- Records provided
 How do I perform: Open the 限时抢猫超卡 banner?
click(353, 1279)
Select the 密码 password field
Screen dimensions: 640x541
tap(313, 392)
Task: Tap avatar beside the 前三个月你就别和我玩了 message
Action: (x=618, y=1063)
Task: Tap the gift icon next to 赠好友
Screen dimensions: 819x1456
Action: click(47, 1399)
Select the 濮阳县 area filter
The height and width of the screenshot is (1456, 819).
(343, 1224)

==

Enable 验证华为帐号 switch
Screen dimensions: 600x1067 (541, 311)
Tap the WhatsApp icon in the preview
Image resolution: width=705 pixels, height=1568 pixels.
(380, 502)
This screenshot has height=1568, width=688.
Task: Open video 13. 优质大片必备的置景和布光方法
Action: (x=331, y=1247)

- What is required
Copy the listing word for word, everything from the line containing "Select the 濮阳县 area filter" down to the line containing "(343, 1224)", both included.

- Exercise response
Select the 濮阳县 area filter
The height and width of the screenshot is (1456, 819).
(343, 1224)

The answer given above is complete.